§ **ASSIGNMENT**: Return verbatim the lines of the entries below, starting with the line containing "Identify the location of tab-resources-label: Resources." and ending with the line containing "profile-item-isd-tis: I ISD TIS (basdschools.org) is", both included.

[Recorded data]
[Start of Attachment]

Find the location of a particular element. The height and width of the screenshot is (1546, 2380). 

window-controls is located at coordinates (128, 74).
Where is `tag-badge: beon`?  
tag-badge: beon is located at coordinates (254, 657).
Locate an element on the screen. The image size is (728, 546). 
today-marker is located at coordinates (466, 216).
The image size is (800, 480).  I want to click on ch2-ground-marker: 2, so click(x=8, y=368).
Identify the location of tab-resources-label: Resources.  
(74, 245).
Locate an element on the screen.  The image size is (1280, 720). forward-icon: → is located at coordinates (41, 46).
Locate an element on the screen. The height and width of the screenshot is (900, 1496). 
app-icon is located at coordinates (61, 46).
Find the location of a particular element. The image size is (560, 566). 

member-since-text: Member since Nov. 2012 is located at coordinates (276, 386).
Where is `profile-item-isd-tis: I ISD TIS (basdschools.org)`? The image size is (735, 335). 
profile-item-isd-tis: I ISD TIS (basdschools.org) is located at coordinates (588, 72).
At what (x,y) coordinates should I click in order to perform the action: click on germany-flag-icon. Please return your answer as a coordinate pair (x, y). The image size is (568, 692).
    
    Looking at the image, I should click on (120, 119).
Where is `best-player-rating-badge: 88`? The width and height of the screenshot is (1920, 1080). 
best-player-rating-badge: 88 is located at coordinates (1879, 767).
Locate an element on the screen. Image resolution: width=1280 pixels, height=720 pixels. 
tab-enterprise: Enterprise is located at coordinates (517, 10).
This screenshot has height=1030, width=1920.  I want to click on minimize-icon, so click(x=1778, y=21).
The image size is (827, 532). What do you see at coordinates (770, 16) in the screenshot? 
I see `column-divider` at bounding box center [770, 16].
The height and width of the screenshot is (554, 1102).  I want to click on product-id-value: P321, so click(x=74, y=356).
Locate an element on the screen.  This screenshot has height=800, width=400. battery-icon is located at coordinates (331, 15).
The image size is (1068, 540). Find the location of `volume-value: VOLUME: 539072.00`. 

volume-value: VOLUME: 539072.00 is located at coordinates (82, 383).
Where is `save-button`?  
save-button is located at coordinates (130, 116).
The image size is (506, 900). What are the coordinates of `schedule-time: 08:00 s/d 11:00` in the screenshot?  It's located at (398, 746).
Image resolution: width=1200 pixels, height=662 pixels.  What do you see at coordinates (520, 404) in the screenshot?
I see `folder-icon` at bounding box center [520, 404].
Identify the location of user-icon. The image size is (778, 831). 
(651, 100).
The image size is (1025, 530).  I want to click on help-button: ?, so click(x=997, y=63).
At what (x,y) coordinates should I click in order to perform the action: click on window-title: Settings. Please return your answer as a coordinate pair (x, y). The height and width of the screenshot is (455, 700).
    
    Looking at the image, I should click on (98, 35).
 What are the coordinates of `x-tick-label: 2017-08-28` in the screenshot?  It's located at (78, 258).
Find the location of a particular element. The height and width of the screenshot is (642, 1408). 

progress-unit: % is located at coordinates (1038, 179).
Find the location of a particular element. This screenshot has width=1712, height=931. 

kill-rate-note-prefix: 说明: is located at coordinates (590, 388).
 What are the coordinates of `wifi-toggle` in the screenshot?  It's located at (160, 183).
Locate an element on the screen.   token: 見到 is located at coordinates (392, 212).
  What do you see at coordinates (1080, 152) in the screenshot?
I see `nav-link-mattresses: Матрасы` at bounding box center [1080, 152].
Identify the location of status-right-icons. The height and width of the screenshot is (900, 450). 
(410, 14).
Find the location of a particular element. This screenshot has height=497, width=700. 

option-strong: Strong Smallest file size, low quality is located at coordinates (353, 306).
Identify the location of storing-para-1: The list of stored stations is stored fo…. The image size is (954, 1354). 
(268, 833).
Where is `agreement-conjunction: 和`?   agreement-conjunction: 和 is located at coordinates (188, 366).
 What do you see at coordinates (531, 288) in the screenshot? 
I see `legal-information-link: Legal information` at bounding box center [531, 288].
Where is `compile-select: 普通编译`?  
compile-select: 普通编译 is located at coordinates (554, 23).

[End of Attachment]

§ **EXPECTED OUTPUT**:
Identify the location of tab-resources-label: Resources.  
(74, 245).
Locate an element on the screen.  The image size is (1280, 720). forward-icon: → is located at coordinates (41, 46).
Locate an element on the screen. The height and width of the screenshot is (900, 1496). 
app-icon is located at coordinates (61, 46).
Find the location of a particular element. The image size is (560, 566). 

member-since-text: Member since Nov. 2012 is located at coordinates (276, 386).
Where is `profile-item-isd-tis: I ISD TIS (basdschools.org)`? The image size is (735, 335). 
profile-item-isd-tis: I ISD TIS (basdschools.org) is located at coordinates (588, 72).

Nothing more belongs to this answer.